Mention of that name caused me a twinge.

"I have forgotten him!" I cried hotly. "I have forgiven—all that belongs
to the past."

She laughed again.

"And you will go on the Continent with me?" she asked. "You will go
to commence life afresh. What a funny thing life is, isn't it?"

I responded in the affirmative. Truth to tell, I was very glad of that


opportunity to escape from the eternal shopping in the High Street and the
round of Kensington life, which daily reminded me of the man whom I had
loved. Ulrica knew it, but she was careful to avoid all further mention of
the grief that was wearing out my heart.

At the outset of our pilgrimage to the South of Europe we went to


Paris. In the gay city two women with money and without encumbrances
can have a really good time. We stayed at the "Chatham," a hotel much
resorted to by our compatriots, and met there quite a lot of people we
knew, including several rather nice men whom we had known in London,
and who appeared to consider it their duty to show us the sights, many of
which we had seen before.

Need I describe them? I think not. Those who read these lines probably
know them all, from that sorry exhibition of terpsichorean art in the
elephant at the Red Windmill down to the so-called cabarets artistiques of
the Montmartre, "Heaven," "Hell," and the other places.

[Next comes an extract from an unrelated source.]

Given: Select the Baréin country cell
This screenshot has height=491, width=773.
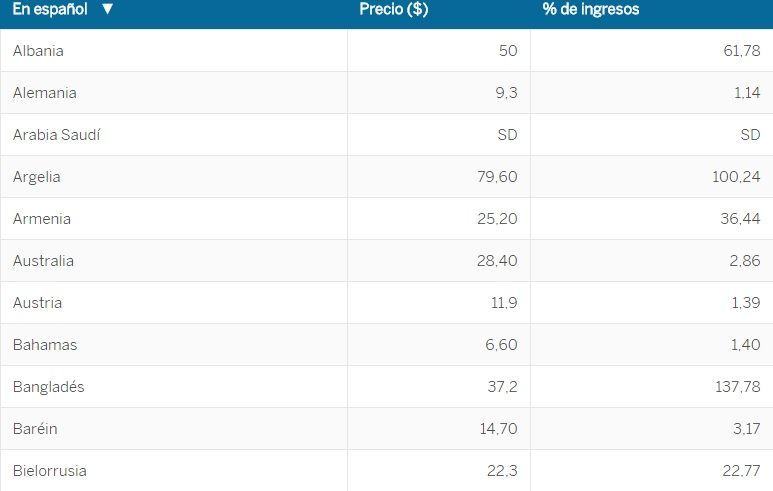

Each evening we dined at six, and went forth pleasure-seeking,


sometimes unattended, and at others with our friends. We were catholic in
our tastes. We saw La Bohême at the Opera, and attended a ball at the
Bullier; we strolled along the carpeted promenade of Aspasia at the Folies
Bergères, and laughed at the quadrilles at the Casino, and at that resort of
the little work-girls, the Moulin la Galette; we listened to the cadence of
Sarah Bernhardt's wonderful voice, and to the patter of the revue at La
Scala; we watched the dancing of La Belle Otero and the statuesque poses
of Degaby. Truly, we had our fill of variety theatres.

In common, too, with the foreigner who goes to "see life" in Paris, we
did the round of the restaurants—from supper at the Cafê de Paris, or the
Cafê Américain, to the humble two-franc dinner at Léon's in the Rue St.